Há muito não via um Alta Definição. Acabo de assistir na box à entrevista transmitida ontem a Ricardo Araújo Pereira. Um homem indubitavelmente inteligente e reflectido. Nem vale a pena referir a graça, é desnecessário por ser de tal forma evidente. Deixo, não obstante, duas notas até para confirmar aquilo já aqui foi dito várias vezes quando me referi directa ou indirectamente a RAP. Por mais que invoque estudos para provar que não tem peso como orientador de opinião, e enaltecer um humor supostamente inócuo sob o ponto de vista moral e político, reduzindo-se apenas ao regozijo da liberdade de em democracia fazer piadas parvas e não sensatas, a verdade é que muito poucas figuras em Portugal têm o mesmo peso e influência na opinião pública nacional.
E a questão da demarcação do moralismo é no mínimo divertida.
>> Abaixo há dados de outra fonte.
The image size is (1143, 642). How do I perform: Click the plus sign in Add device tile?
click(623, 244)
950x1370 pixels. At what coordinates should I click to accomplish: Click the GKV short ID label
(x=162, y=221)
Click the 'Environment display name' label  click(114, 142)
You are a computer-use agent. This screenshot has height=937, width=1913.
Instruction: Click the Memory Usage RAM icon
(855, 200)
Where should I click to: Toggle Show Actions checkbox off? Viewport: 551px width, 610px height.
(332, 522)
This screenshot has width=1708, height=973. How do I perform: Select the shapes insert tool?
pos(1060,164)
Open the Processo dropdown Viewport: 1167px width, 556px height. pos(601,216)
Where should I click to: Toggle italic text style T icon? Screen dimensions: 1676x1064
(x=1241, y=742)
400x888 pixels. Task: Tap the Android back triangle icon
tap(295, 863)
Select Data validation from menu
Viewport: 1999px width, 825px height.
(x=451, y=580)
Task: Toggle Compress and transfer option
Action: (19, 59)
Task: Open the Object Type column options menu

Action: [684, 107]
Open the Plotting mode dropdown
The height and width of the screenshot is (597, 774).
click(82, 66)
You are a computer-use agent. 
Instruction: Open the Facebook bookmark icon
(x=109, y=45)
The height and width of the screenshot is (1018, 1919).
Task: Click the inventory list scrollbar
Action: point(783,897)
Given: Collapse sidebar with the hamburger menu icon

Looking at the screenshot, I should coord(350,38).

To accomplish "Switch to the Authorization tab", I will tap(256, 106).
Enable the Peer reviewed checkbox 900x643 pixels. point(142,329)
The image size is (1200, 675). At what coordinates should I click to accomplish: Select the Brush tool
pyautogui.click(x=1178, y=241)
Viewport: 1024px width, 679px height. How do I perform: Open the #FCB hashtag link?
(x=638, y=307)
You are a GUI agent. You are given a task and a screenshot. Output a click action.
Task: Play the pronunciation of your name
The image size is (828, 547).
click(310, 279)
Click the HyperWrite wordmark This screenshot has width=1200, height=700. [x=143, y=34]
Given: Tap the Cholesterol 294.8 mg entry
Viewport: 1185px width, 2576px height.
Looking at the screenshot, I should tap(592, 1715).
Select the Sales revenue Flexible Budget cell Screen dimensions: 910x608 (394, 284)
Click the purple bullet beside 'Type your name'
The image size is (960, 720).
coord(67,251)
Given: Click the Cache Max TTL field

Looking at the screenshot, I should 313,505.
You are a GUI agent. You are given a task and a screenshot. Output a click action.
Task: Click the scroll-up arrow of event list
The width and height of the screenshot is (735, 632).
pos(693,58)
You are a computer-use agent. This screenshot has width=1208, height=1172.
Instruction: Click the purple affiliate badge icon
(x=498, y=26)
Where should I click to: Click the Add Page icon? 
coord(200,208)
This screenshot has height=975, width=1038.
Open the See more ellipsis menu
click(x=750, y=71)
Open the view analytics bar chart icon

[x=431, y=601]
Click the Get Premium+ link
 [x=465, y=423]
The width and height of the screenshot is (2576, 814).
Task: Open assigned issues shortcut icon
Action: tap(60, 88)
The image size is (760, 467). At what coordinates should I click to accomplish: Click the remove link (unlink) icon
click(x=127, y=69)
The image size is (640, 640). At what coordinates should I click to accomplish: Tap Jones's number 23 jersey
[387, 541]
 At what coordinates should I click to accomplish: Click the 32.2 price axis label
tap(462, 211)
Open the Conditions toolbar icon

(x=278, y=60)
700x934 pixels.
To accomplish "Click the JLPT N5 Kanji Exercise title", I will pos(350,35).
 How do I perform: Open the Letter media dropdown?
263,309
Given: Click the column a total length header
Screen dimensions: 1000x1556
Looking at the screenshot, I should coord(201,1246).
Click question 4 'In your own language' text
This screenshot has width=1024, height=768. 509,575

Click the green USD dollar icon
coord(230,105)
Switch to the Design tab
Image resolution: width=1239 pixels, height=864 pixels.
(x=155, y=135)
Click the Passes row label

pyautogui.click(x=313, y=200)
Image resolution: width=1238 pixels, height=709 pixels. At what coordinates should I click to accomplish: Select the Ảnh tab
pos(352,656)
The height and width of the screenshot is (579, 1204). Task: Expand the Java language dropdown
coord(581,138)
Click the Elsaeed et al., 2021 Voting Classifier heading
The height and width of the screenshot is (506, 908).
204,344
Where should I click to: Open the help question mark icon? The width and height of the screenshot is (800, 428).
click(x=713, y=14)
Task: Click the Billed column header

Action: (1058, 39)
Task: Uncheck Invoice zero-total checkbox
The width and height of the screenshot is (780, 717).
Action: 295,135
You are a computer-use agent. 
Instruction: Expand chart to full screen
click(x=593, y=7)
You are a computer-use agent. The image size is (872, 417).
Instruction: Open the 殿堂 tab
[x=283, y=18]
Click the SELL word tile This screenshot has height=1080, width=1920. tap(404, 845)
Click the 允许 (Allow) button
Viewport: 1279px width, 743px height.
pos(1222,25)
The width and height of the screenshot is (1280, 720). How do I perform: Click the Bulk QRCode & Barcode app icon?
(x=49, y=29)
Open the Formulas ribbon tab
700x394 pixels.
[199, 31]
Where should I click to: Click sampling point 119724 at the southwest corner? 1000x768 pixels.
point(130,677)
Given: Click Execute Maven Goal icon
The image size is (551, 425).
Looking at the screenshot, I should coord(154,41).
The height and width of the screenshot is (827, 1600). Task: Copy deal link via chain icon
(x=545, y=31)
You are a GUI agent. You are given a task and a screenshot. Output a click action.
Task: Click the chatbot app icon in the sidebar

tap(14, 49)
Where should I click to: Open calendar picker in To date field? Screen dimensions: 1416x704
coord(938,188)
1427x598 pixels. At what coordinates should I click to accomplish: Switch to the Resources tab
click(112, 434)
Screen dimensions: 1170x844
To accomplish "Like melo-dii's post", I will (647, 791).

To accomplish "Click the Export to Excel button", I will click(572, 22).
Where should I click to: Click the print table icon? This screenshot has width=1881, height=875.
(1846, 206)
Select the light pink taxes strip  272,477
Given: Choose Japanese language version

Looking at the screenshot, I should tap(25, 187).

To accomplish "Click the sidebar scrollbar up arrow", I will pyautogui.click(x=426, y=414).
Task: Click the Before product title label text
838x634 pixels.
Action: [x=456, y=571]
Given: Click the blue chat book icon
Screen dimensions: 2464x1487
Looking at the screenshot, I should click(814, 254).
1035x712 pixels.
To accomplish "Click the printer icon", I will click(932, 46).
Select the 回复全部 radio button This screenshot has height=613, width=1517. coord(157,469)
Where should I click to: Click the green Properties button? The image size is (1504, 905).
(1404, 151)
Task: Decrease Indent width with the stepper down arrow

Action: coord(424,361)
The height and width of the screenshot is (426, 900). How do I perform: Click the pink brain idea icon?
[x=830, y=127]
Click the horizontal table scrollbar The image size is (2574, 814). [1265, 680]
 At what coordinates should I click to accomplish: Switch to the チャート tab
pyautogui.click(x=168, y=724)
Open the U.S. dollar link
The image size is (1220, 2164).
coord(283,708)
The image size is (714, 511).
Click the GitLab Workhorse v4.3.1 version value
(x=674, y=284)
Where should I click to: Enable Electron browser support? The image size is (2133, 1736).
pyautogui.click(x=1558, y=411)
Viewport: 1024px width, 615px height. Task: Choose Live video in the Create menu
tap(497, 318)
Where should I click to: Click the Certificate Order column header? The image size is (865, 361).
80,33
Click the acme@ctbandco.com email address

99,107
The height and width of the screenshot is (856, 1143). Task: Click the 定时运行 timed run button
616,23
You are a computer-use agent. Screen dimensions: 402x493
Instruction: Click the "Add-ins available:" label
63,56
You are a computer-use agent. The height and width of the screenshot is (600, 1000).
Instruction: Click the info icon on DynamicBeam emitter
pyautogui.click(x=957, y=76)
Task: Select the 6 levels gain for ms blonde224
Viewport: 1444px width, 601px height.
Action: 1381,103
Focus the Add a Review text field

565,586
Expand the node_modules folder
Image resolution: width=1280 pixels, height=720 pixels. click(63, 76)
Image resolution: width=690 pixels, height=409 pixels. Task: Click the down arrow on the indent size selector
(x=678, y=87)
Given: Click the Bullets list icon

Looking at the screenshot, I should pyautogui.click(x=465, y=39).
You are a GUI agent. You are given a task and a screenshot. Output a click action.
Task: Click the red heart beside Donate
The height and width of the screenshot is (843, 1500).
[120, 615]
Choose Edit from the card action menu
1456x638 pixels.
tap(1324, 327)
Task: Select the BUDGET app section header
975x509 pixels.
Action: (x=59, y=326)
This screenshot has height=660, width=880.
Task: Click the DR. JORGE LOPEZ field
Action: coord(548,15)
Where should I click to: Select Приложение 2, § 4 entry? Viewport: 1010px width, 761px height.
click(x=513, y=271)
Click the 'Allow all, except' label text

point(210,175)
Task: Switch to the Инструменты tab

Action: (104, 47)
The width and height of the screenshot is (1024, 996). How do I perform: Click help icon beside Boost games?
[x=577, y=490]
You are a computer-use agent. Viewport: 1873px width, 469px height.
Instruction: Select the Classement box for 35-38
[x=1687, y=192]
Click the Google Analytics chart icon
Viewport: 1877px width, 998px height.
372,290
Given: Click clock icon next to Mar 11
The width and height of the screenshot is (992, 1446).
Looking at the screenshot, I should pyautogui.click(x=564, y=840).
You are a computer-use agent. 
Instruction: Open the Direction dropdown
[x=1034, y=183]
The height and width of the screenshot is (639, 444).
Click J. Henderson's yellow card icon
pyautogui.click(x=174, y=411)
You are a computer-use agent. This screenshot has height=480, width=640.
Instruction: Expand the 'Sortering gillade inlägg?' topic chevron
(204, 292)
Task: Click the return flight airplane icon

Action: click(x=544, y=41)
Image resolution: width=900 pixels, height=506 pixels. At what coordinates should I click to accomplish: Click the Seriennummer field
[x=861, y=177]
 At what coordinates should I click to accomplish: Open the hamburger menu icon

Parece um paradoxo, mas não é: os denunciadores dos moralistas e do moralismo são sempre os que mais valores morais propagam. No caso de RAP, posso até estar próxima da evangelização através da ironia que vai fazendo ao longo dos anos, mas não deixo de anotar o quão moralista é.
Por fim, fico sempre com pena que gente bem-sucedida evoque tanto o trabalho – chave indispensável do sucesso, não haja dúvida -, mas não sublinhe a felicidade de ser fadada por natureza com facilidades e talentos que tocam a poucos.